Estratto

====

La sofferenza e l’artista tormentato

Spesso ci piace pensare che l’arte, per giungere all’apice dell’espressività e della genialità, abbia bisogno di una mente straziata e di un cuore ferito. L’archetipo del poeta tormentato e del romanziere che scrive freneticamente nelle sue notti di delirium tremens continua ad essere molto presente nell’immaginario collettivo.

“La nostra esistenza è soltanto un fuggevole spiraglio di luce tra due eternità di tenebre.”

(Vladimir Nabokov)

Tuttavia, oltre alla sofferenza, c’è una realtà psicologica che delinea in modo più profondo e delicato le personalità di questo tipo. Personaggi come Lord Byron, Edgar Allan Poe, Ernest Hemingway o la stessa Frida Kahlo sono il chiaro esempio di una caratteristica ben specifica: la passione. Nessuno di loro aveva una mente ordinaria. Con un’analisi dettagliata, ci renderemo conto che corrispondono perfettamente alla definizione di mente creativa di Howard Gardner:

  • La creatività è un atto solitario.
  • Le persone creative vanno oltre l’ordinario, il sistema, ciò che è logico o naturale per gli altri.
  • La mente creativa si prende dei rischi, osa.
  • Il suo potenziale creativo è intimamente legato al mondo emotivo.

(La notte stellata, 1889, Van Gogh)

La tristezza e il dolore invitano l’artista a ritrovare se stesso

Una delle definizioni più azzeccate di “creatività” ci viene offerta dal saggista Richard Luecke. Per questi, la creatività non è uno stato mentale né un fatto genetico, e neanche un costrutto associato al mero quoziente intellettivo. Si tratta di un processo di sviluppo e un mezzo di espressione orientati a risolvere problemi o, e qui sta la parte più interessante, a soddisfare necessità emotive.

La sofferenza è, senza dubbio, un catalizzatore per l’espressione artistica, ma lo sono anche la paura, la felicità o la rabbia. Tuttavia, il dolore trova nell’arte un rifugio assai catartico, laddove il soggetto può ritrovare se stesso, ascoltarsi, nuotare nei suoi abissi di incertezza e fondersi con i propri buchi neri per uscirne rafforzato e sollevato.

Sono un artista e so gestire bene le mie emozioni negative

Rufus Wainwright è un famoso cantautore canadese che nel 2010 pubblicò un disco (All Days Are Nights: Songs for Lulu) in cui lasciava intravedere, uno per uno, tutti i segni di sofferenza che stava provando in quel momento. Nei suoi concerti, si presentava vestito rigorosamente di nero e chiedeva al pubblico di non applaudire tra una canzone e l’altra.

“La sofferenza si può giustificare quando si trasforma nella materia prima della bellezza”.

====

Dati mostrati
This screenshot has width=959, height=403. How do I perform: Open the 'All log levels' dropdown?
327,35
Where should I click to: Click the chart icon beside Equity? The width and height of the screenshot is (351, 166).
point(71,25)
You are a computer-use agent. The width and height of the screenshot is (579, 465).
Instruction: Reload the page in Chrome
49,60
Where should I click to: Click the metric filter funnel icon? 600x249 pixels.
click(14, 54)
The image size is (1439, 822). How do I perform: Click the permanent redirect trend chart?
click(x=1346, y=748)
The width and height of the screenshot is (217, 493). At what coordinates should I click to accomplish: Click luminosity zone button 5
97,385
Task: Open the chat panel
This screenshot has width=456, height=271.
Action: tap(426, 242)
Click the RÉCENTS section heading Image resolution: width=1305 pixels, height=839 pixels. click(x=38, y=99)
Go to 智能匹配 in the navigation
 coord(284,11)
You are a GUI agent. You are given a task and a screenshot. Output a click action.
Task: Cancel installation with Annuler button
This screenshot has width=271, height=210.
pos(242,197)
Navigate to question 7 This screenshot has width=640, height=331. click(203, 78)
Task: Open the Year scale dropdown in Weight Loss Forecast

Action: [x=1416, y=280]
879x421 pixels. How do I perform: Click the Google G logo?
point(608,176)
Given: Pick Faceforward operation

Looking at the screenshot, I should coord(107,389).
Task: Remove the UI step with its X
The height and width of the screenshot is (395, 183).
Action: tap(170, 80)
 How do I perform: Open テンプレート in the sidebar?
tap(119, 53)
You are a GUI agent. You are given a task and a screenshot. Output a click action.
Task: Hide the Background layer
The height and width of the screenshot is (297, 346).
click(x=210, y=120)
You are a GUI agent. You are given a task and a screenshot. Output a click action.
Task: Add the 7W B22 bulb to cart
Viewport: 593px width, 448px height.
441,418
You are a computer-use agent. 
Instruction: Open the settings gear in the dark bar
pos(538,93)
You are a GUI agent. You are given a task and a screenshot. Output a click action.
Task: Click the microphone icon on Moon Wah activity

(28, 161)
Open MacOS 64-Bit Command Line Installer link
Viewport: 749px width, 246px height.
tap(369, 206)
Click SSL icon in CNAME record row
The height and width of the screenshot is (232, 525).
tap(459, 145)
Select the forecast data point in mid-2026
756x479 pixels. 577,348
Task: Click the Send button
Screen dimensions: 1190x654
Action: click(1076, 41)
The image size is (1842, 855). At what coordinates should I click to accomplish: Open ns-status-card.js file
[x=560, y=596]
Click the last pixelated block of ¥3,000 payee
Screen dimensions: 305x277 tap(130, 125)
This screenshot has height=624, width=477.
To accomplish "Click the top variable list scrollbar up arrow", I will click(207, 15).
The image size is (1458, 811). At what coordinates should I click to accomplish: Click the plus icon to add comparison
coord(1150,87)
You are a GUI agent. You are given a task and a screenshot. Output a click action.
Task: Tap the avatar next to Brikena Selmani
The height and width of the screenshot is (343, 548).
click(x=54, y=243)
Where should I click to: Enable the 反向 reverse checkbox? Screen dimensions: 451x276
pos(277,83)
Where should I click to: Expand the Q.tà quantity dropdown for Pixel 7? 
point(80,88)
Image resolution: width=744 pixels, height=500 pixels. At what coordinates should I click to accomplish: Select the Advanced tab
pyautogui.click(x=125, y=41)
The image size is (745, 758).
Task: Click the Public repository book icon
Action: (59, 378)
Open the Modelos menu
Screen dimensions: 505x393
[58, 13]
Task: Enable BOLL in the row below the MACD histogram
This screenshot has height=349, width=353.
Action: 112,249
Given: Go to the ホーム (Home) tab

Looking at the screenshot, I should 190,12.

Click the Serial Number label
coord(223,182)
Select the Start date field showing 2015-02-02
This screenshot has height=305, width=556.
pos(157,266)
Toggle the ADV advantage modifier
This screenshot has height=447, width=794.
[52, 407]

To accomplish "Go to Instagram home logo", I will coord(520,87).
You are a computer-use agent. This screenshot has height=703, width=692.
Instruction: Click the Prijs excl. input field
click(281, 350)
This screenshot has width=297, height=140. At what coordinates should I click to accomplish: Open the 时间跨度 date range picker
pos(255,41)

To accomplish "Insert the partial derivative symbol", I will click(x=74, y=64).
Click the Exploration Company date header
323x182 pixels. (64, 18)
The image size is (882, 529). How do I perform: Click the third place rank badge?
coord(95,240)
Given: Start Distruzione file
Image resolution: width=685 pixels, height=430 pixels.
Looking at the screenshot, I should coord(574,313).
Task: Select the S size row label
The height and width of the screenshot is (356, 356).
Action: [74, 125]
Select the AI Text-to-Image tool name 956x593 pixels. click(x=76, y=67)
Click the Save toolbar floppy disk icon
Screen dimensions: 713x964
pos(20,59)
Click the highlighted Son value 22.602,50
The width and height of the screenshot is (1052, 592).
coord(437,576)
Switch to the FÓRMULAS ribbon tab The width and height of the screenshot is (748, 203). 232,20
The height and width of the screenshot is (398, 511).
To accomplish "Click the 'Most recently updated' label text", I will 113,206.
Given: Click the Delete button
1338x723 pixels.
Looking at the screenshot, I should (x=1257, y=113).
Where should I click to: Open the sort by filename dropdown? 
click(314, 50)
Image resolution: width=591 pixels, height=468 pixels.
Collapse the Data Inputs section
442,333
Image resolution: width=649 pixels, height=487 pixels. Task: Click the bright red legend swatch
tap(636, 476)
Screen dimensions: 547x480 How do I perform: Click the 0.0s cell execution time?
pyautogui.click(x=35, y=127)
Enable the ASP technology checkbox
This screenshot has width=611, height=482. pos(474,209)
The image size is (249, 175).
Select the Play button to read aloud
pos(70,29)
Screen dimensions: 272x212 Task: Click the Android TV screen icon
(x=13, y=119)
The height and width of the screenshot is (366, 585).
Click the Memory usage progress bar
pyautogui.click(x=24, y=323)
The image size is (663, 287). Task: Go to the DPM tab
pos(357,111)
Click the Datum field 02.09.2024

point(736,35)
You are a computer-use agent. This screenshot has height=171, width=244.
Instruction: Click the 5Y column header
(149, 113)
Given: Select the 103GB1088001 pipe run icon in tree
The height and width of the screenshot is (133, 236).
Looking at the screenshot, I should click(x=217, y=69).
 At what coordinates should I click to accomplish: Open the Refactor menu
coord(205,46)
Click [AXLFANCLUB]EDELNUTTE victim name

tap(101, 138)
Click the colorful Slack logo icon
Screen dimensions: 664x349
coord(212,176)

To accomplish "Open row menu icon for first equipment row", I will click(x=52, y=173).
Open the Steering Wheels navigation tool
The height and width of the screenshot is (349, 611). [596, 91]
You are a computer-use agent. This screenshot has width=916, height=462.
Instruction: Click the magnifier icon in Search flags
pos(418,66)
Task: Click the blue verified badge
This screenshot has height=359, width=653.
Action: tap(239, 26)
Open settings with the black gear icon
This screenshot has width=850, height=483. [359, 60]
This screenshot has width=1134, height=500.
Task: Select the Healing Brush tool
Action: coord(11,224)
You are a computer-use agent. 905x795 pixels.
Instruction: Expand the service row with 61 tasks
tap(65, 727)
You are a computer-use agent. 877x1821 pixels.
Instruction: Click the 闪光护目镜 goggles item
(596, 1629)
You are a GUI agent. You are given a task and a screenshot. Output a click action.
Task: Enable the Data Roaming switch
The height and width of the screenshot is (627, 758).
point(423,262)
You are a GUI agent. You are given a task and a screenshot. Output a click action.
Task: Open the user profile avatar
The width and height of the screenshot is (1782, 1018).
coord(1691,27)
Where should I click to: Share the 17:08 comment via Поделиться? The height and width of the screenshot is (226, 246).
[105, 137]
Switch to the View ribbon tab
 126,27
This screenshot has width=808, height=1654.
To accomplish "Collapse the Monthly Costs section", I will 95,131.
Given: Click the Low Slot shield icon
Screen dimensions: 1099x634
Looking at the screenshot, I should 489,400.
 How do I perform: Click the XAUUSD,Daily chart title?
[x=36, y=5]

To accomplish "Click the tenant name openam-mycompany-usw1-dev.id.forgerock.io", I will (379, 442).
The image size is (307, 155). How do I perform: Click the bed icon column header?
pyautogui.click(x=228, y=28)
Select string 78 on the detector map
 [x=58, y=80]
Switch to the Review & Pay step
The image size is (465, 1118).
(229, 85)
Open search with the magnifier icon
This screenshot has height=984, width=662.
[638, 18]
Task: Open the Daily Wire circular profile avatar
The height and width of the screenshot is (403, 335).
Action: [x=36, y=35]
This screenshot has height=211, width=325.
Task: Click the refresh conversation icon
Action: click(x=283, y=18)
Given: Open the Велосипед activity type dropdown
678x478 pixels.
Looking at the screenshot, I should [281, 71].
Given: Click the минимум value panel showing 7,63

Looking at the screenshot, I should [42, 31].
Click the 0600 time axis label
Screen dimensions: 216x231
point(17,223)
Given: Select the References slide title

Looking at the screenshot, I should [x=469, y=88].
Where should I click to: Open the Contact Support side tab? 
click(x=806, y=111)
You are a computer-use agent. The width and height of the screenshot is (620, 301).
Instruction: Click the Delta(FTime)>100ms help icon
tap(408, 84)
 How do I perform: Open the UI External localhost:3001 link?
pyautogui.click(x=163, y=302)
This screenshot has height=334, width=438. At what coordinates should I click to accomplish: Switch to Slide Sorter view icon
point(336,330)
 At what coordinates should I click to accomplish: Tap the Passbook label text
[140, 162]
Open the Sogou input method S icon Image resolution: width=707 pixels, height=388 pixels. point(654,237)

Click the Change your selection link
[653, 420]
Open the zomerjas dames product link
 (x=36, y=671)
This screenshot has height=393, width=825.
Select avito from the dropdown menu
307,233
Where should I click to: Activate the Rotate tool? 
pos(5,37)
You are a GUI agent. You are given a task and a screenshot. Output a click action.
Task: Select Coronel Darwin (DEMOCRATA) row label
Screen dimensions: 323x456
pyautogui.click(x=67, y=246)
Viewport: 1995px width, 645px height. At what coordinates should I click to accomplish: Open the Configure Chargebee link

====

Azione richiesta A
Riscrivi in forma più breve il paragrafo dell'estratto che inizia con «Una delle definizioni più azzeccate», mantenendone le informazioni principali.
Azione richiesta B
Copia dall'estratto, senza alcuna modifica, il passo che comincia con "Tuttavia, oltre alla" e termina con "per gli altri.".
I dati non hanno alcun legame con l'estratto.

Soluzione svolta A
Per il saggista Richard Luecke la creatività non è uno stato mentale, un fatto genetico o un costrutto legato al solo quoziente intellettivo. È invece un processo di sviluppo e un mezzo di espressione che servono a risolvere problemi o a soddisfare necessità emotive.

Soluzione svolta B
Tuttavia, oltre alla sofferenza, c’è una realtà psicologica che delinea in modo più profondo e delicato le personalità di questo tipo. Personaggi come Lord Byron, Edgar Allan Poe, Ernest Hemingway o la stessa Frida Kahlo sono il chiaro esempio di una caratteristica ben specifica: la passione. Nessuno di loro aveva una mente ordinaria. Con un’analisi dettagliata, ci renderemo conto che corrispondono perfettamente alla definizione di mente creativa di Howard Gardner:

  • La creatività è un atto solitario.
  • Le persone creative vanno oltre l’ordinario, il sistema, ciò che è logico o naturale per gli altri.